— REQUIRED TASK —
Could you extract the lines below, starting with the line that contains "1919x1269 pixels. At" and going on through the end of the data items, repeating each one word for word but leaving the pictures out?

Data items
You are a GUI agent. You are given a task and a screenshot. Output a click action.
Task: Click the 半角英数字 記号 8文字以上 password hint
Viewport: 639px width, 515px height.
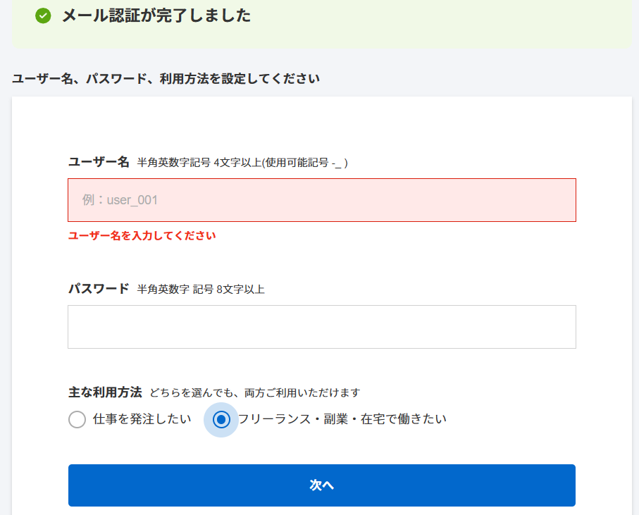pos(201,290)
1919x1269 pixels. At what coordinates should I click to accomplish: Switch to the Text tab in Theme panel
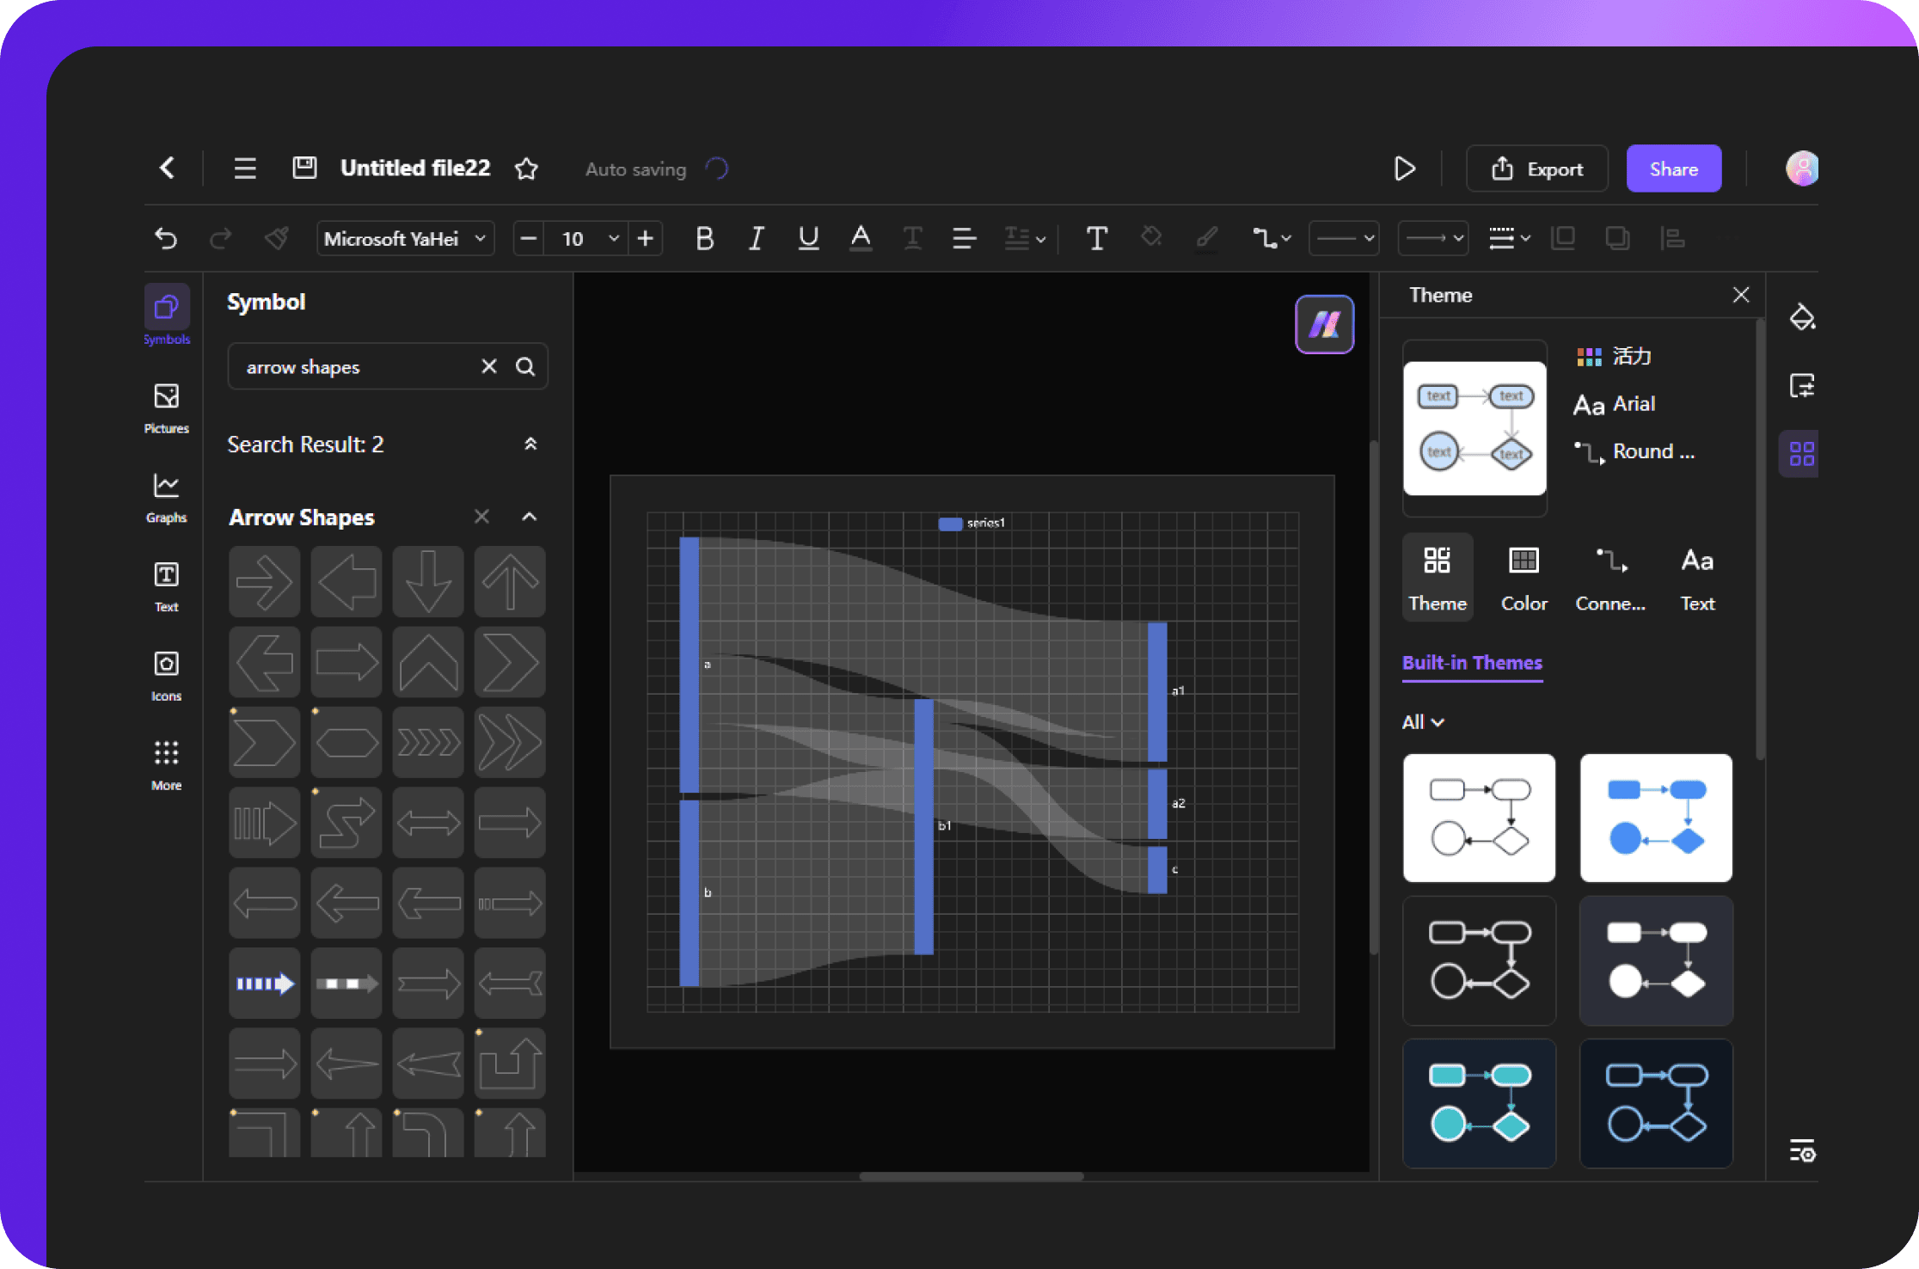coord(1696,576)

— OUTPUT OF THE EXERCISE —
1919x1269 pixels. At what coordinates should I click to accomplish: Switch to the Text tab in Theme panel
coord(1696,576)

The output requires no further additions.